I'm currently reading Ranking a Stream of News and have trouble on page 100 (don't be afraid, the math starts at 99). I cannot understand a matrix they define.
In this article, the authors are providing a mathematical representation -as a graph- of a stream of news consisting of articles and sources. This paragraph should, if I'm understanding correctly, be about how to determine how important edges are. An edge should be more important, for example, when it links an article to a authoritative source or when it links two articles with high similarity to each other.
In the paragraph before, they introduced $G_\omega$ as a stream of news, generally a graph consisting of a set $N$ with articles $n_1, ...$ and a set $S$ with sources $s_1, ...$ (both nodes) and edges sets $E_1$ (source - article) and $E_2$ (article - article).
Let A be the (weighted) adjacency matrix associated with $G_\omega$. We can attribute an identifier to the nodes in $G_\omega$ so that any source precedes the pieces of news. We define the matrix $$A = \begin{bmatrix}O & B\\B^T & \Sigma\end{bmatrix},$$ where $B$ refers to edges from sources to news articles, and $b_{ij} = 1$ if the source $s_i$ emitted article $n_j$ and is the similarity matrix. Assuming one can learn similarity of sources, the matrix $A$ can be modified in the upper-left corner incorporating a submatrix taking into account a source-source information.
I'm not able to understand this paragraph. This may partially be a lack of English skills which makes it hard to read for me, but I got problems with the math as well. Here are my questions:
What is $A$? What is its concrete meaning?

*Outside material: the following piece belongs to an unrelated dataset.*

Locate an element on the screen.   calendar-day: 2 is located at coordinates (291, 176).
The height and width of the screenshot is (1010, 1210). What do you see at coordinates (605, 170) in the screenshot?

What is $O$? With "$A$ can be modified in the upper-left corner", do they mean they will change $O$?
What "data type" is $B$? I'd think this is a set, "edges from sources to news articles", thus $E_1$. However, they're calculating $B^T$ - what does that mean, if $B$ is a set of edges?
What is $T$? I don't see it anywhere else. Is it some constant like $i$ that I don't know of?

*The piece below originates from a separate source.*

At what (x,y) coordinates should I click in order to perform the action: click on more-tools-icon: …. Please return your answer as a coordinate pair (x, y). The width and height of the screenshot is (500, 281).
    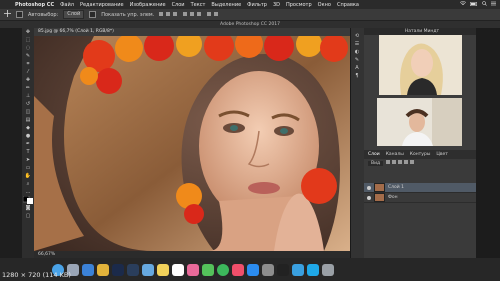
    Looking at the image, I should click on (28, 192).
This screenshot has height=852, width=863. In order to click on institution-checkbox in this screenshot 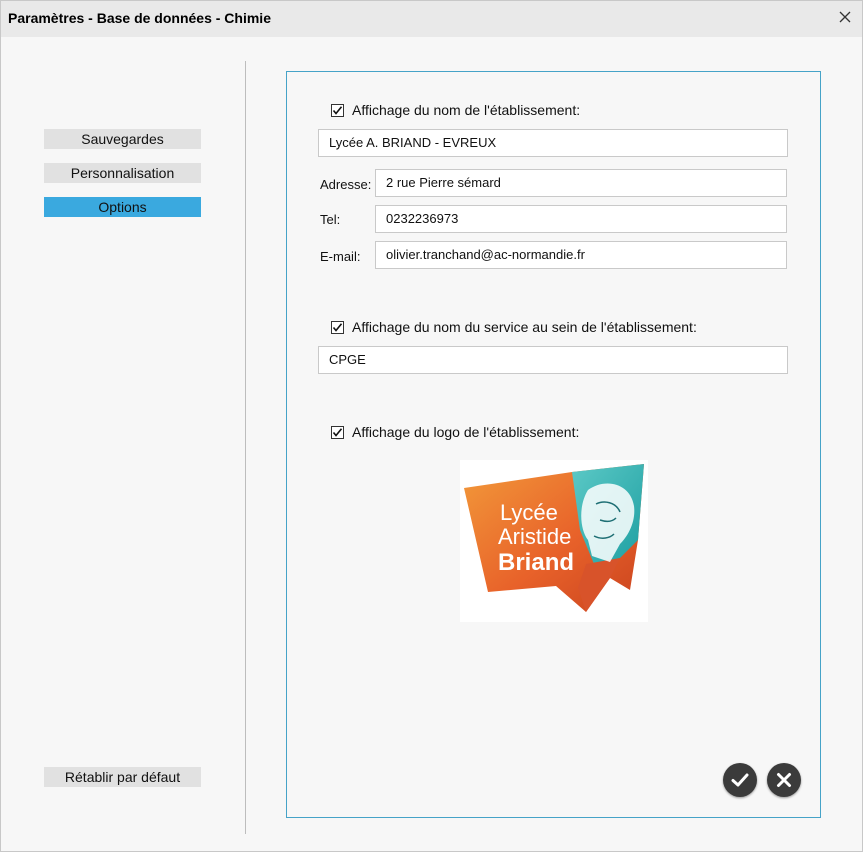, I will do `click(338, 110)`.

What is $\Sigma$? I know the sum function, but don't see how it's relevant here. I only see that in the paragraph before this one they define $\sigma_{ij}$ as the continous similarity between article $n_i$ and article $n_j$. Would $\Sigma$ be the set of all $\sigma$, just like $N$ is the set of all $n$ (in this article)?
Nota Bene: I am not very familiar with matrices or set theory. Actually, I'm on the level of a just-finished high school student. I'd like some layman explanation, please.
I discussed this on the Electrical Engineering chat (permalink) and ThePhoton explained it to me.
$O$ is the zero matrix. This matrix contains only zeros.
$B$ is the matrix where in one direction (horizontal) the sources $s \in S$ are listed and in the other direction (vertical) the articles $n \in N$. This matrix shows which source produced an article.
$B^T$ is the transpose of $B$ (wrapped over the diagonal).
$\Sigma$ is the similarity matrix. It tells you how much the articles are like each other.
Now the meaning of
We saw that $\Sigma$ was the similarity matrix. It shows similarity between articles. We could also calculate similarity of sources. 'By default', this is disabled: in the upper left corner of $A$, a zero matrix is put. Now assuming you can calculate similarity of sources, you could replace $O$ with $\Sigma_s$, which would be a matrix determining similarity of sources.
Now we can see that $A$ is a matrix containing both the relations between sources and articles (which articles were produced by which sources), and the relations between different articles (how similar they are), and, if $O$ is replaced, the relations between different sources (how similar they are).